**Work required:** Go through the entries below from the first line and output each one exactly, up to and including the line with "Open the Licensing".

Pixel coordinate grounding data:

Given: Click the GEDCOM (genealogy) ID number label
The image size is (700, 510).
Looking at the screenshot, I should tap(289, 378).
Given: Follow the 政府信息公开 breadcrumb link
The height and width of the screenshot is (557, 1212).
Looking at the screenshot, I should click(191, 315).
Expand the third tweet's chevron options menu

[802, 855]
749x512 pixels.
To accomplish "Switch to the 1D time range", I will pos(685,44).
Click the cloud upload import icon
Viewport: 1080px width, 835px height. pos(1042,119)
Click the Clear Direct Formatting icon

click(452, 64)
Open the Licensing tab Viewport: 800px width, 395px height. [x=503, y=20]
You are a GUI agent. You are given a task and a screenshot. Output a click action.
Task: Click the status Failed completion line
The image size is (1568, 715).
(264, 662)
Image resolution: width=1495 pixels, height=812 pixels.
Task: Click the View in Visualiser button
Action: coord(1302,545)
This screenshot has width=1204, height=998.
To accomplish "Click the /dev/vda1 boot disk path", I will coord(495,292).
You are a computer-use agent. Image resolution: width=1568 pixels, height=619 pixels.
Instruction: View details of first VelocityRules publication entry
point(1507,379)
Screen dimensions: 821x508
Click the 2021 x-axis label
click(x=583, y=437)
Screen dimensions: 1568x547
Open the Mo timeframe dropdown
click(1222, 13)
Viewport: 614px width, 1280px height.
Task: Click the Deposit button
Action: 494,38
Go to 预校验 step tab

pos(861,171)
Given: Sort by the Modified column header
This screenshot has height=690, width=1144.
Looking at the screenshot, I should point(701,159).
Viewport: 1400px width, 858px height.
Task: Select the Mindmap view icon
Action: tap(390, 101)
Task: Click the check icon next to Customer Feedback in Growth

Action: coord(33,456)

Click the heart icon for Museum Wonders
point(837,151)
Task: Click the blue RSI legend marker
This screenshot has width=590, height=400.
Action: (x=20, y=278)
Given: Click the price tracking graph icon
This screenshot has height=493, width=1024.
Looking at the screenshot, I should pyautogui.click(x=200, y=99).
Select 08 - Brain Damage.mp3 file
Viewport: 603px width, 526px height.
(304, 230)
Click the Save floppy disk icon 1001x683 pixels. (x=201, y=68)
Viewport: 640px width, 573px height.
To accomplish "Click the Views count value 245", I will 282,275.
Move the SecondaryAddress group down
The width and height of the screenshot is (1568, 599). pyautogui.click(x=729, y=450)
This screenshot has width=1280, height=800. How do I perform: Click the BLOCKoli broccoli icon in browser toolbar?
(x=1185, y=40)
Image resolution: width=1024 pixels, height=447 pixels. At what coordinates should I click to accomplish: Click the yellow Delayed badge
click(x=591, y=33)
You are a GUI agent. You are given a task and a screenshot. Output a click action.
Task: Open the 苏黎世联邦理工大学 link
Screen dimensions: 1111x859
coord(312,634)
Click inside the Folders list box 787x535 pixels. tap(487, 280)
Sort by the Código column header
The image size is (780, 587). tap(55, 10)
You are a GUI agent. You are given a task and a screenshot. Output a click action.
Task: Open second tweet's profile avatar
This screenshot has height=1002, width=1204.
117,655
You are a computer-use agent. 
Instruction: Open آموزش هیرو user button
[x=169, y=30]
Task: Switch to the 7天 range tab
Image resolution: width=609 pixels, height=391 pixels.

**Exercise answer:**
Given: Click the GEDCOM (genealogy) ID number label
The image size is (700, 510).
Looking at the screenshot, I should tap(289, 378).
Given: Follow the 政府信息公开 breadcrumb link
The height and width of the screenshot is (557, 1212).
Looking at the screenshot, I should click(191, 315).
Expand the third tweet's chevron options menu

[802, 855]
749x512 pixels.
To accomplish "Switch to the 1D time range", I will pos(685,44).
Click the cloud upload import icon
Viewport: 1080px width, 835px height. pos(1042,119)
Click the Clear Direct Formatting icon

click(452, 64)
Open the Licensing tab Viewport: 800px width, 395px height. [x=503, y=20]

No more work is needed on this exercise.